The focal point is the letter U as a variable name. Because of my involvement in a particular book project, I was summoned into the conversation and carried half of it for some time.

I would rather see "user" than "u" because of my rules about pronounceable, grep-able names that don't require any mental mapping. That is my preference. Therefore, I can clearly NOT choose the variable name "u."

I also have publicly stood by James Grenning's assertion that the length of a name should have some correlation with its scope. A name that serves as a loop counter is inappropriate as a parameter name, function name, property name, class name, or module name. In that case, the variable clearly should not have been named "user."

Now, the team has chosen fully-spelled English word names, so I can clearly not choose to name the variable "u", however there is no additional content or usage exposed by using the longer name so I can clearly not choose to name the variable "user."

The name 'u' does not actually violate the "pronounceable names" rule since it can be pronounced "ewww", so I can clearly not choose to call it "user". Yet if I pronounce it as spelled, it is "uh" which makes me sound like an idiot so I can clearly choose not to call it "u."

The programmer in question is a bright, well-educated, professional man with a strong mathematical and scientific background, well accustomed to effortlessly dealing with single-letter variables in larger and more complex contexts, so he may (without harm) clearly choose not to call the variable "user."

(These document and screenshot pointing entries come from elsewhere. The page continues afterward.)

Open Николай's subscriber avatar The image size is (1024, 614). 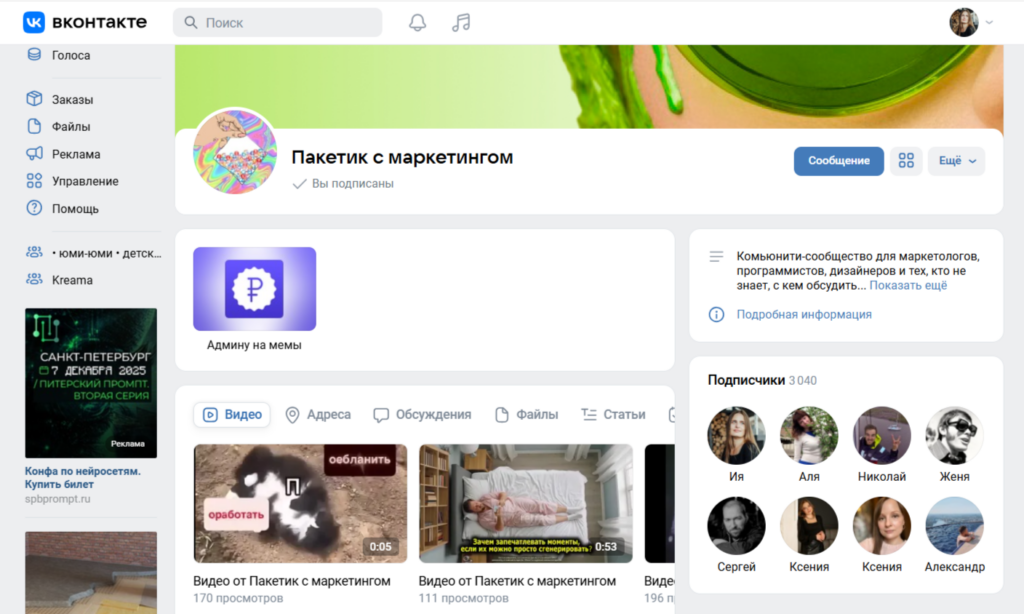tap(881, 436)
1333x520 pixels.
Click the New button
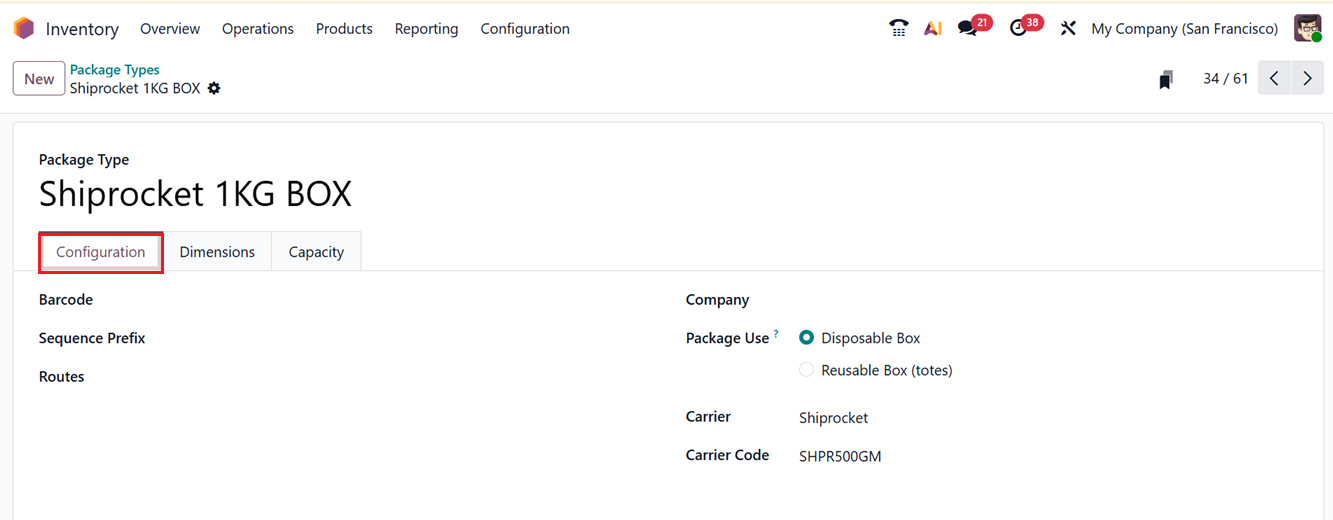click(39, 79)
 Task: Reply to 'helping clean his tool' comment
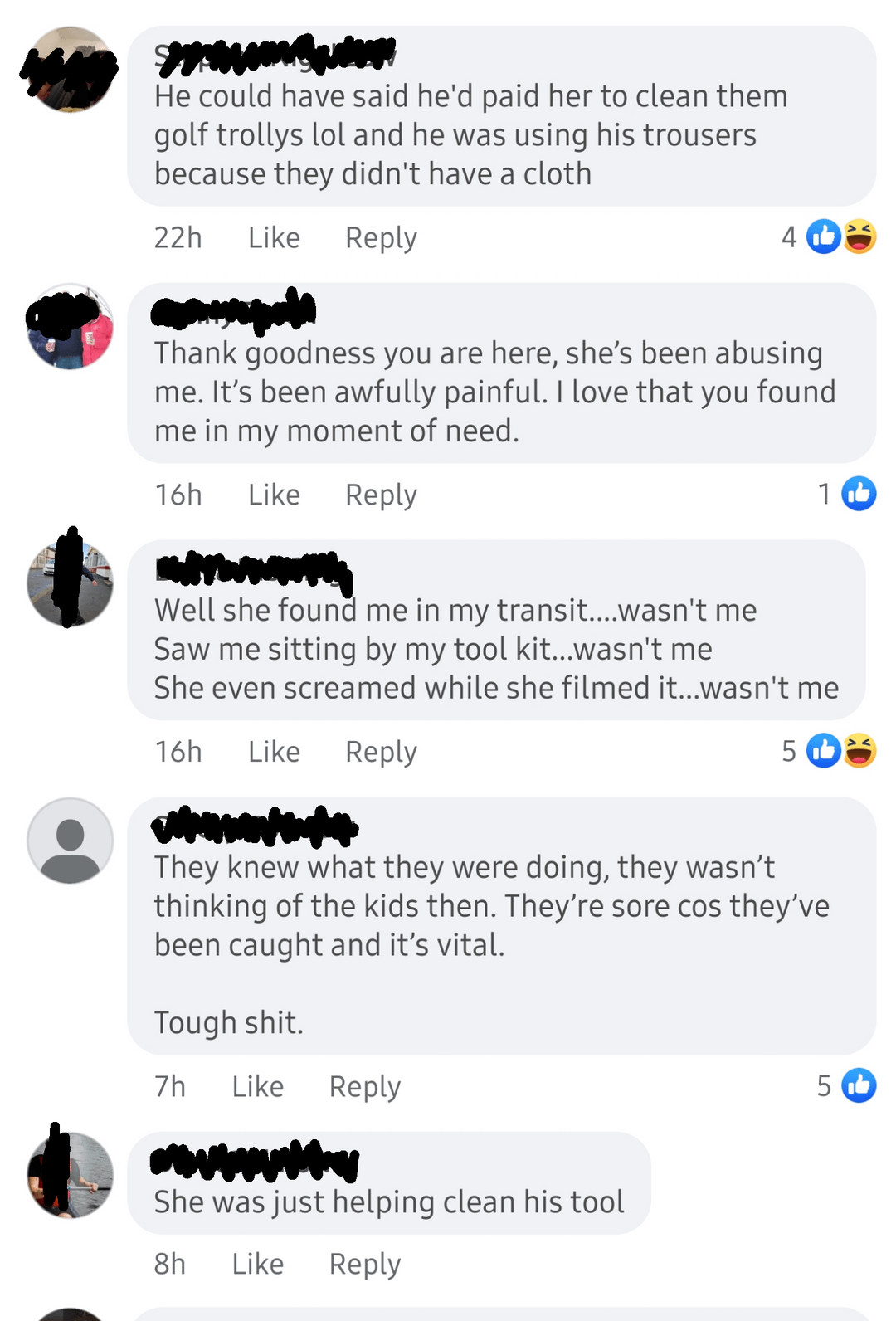(365, 1265)
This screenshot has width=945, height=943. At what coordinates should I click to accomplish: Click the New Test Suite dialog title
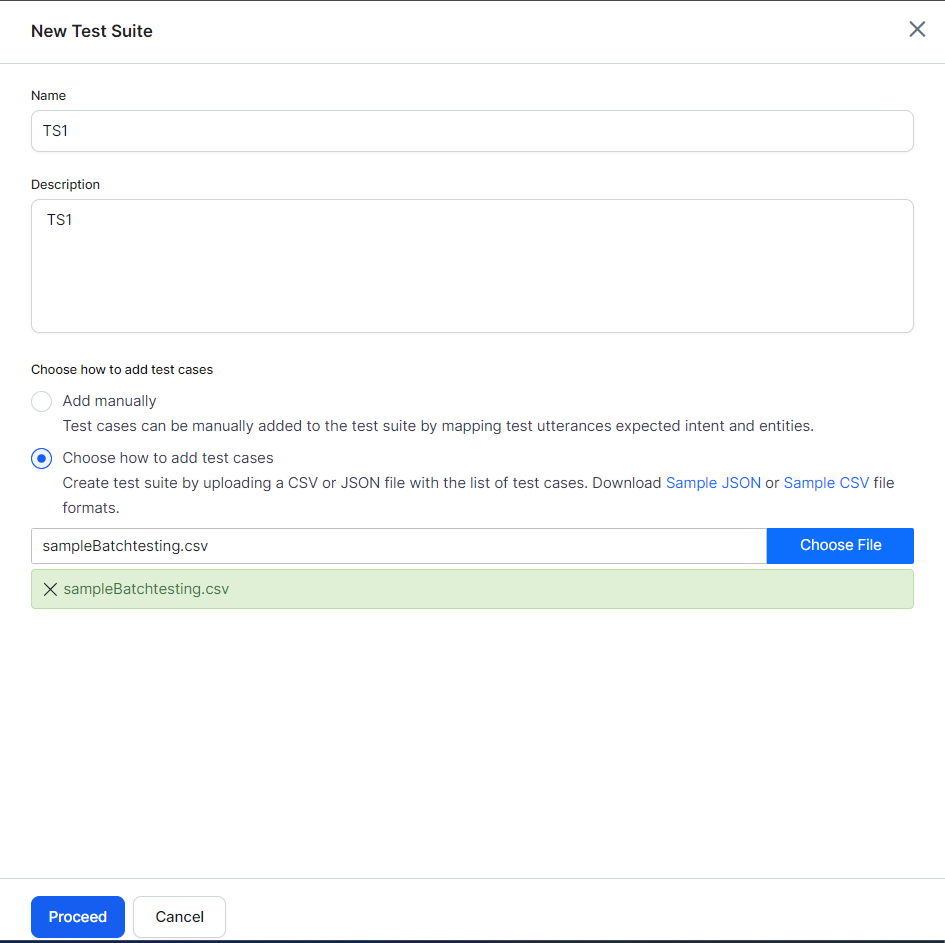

The past misuse of short and cryptic variable names have left a very foul taste in the mouths of our programmers, who have spent many hours trying to figure out what xtmp and z and t and c stand for when they are stumbled upon in the bowels of some deep function, so to distance ourselves from the perpetrators of these bad names we can clearly choose not to call the variable "u."

Ultimately, the conversation needed to fall upon two relevant points. One is that the name 'u' is perfectly acceptable in the limited context in which it appears, and the other is that the team has chosen to use fully-spelled English names.

That set of facts would leave us with a single, clear path. The variable should be named 'user' in compliance with the desires of the team, with the option of revisiting the rules to allow shorter names in limited context at the next retrospective. But along the way, the programmer should also be given some validation that the name is really not problematic in this context in any other way.

Programming in its current agile form, is as much a social discipline as a technical discipline. While there is no reason to surrender one's mind and taste at the door it is reasonable that we recognize the will of the team and try to work within its boundaries.

I am not condoning an oppressive environment or coercive control through peer pressure, but rather that we join a team on its terms. When I have come to a team on my own terms, I have not been as valuable a member as I intended to be. I have learned that it makes good business sense to choose ones battles instead of fighting them all, and if possible to win our battles through technical merit instead of force of will. A reasonable amount of sensitivity goes a long way.